Monday, December 29, 2008

three more semesters..forward and onward!

I'm trying to think of what I could possibly say about this past semester, and really the year of 2008 in general, as time draws to a close.
My times in school I have enjoyed for the most part. Like everyone has said time and time again, the material is not difficult, it is the amount of material. But I suppose you really don't understand what it's like in the middle of the deluge, breaking your face against that proverbial firehose, until you are waist-deep in that sh*t.
I think the thing that affected me the most has been location. Western University, while a competitive, challenging, supportive school, is located in...well...crap. Pomona is not all that safe, and in addition to that, Western does not have a traditional campus, with the rolling greens and tall dorm rooms and brick and ivy. Coming from a more urban surrounding, I felt that that would be cakewalk. In all honesty, I felt that location really would not bother me.

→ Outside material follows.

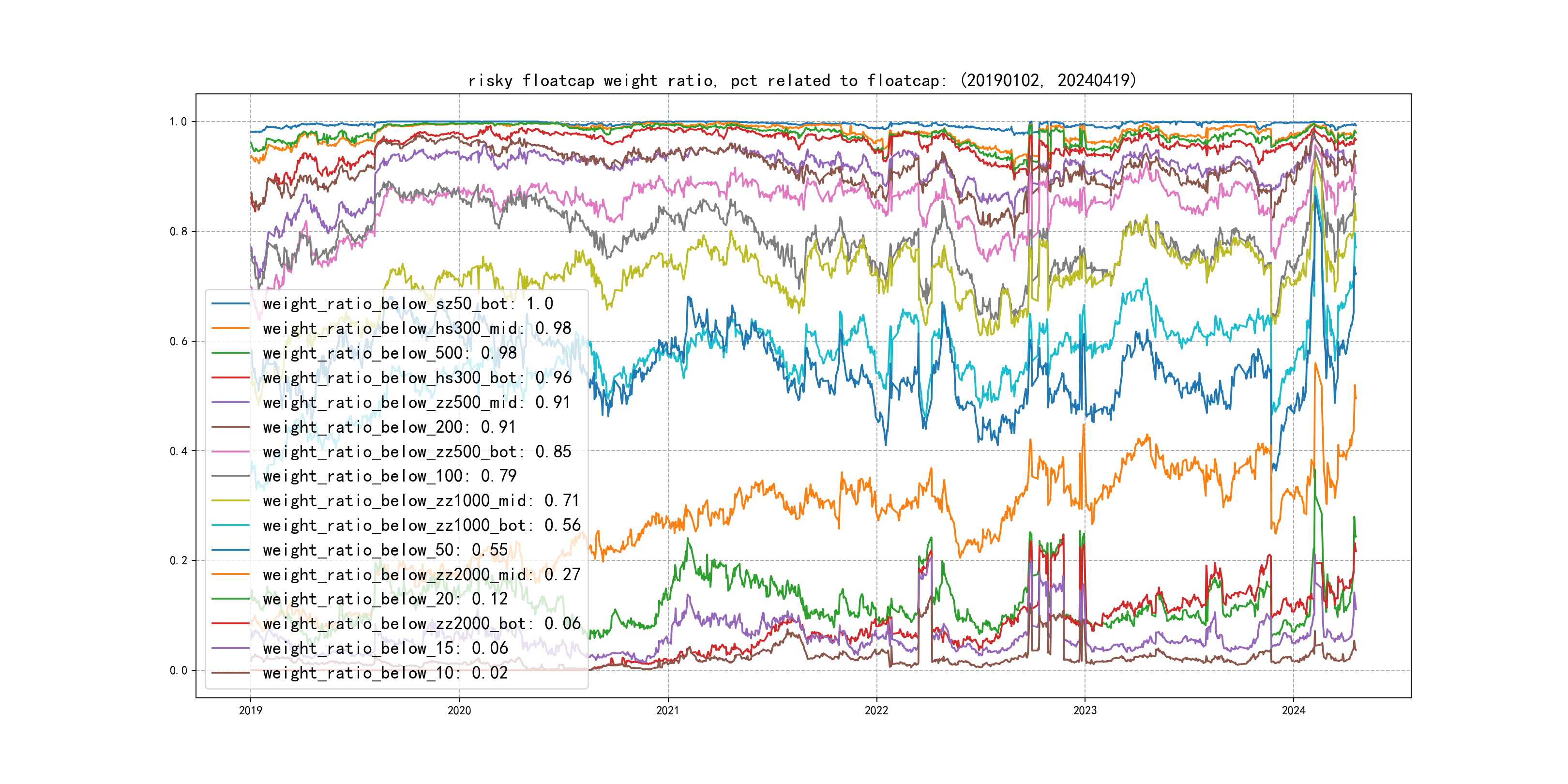Click the 1.0 y-axis tick label
Image resolution: width=1568 pixels, height=784 pixels.
click(178, 122)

In fact, I was excited that it seemed so similar to where I lived and worked before. I am a pretty adaptable person, and for the most part I made do, spending lots of time in the small library, spending more time in Starbucks and at home.
Come finals time, I discovered that I had lost the ability to focus at all these locations (although...home, really. what was i thinking) and was desperate. My roommate Linda turned me on to the Honnold-Mudd Library at the Claremont colleges, which were literally down the street from our house. The change in locale made an astounding change in my self-esteem as a student. At this point, I was really struggling, and was becoming depressed. The library was absolutely beautiful, spacious, well lit, and had a really old, historied feel. It was like, you couldn't help but feel proud to be a student again while studying there. It was sort of a case of "too little too late," but it made my last few weeks almost enjoyable.

While you're in medical school, it becomes your whole life. Some people don't understand why I can't drive all the way to LA to hang out, drive all the way to Irvine and Torrance to dance; but it literally consumes you. Every waking minute becomes all about studying. Perhaps save for those few who are either really quick at memorizing, or actually taught the subject material before in a previous career and thus don't have to study as hard for that course. Those who are trying to handle marriages, families, and even jobs while simultaneously doing this -- I hold them in even higher regard than I did previously. This is the most difficult thing I have ever had to do. ...And rightly so. I would never want to be treated by a physician who had it easy during their medical training.

I am quite eager to go to back to school at this point. I've analyzed myself to the point of nausea, I feel like I've finally hit my stride (though too little too late) as a student. Come to think of it, I've had very little experience in academics at this level. I took mostly liberal arts classes at Cal, and in addition, was cripplingly depressed for most of that time. This whole semester has been a learning experience in more ways than one. But I've meditated, and for the first time I feel like I've broken this twisted destructive cycle I fall into, and in addition, I did it all by myself. So...I am a little glad for that.

Still, there's a lot to do, and I am praying to all the energies of the universe that this next year will be even more different, challenging, and joyful than the last, and that throughout all the journeying, the spark is never lost.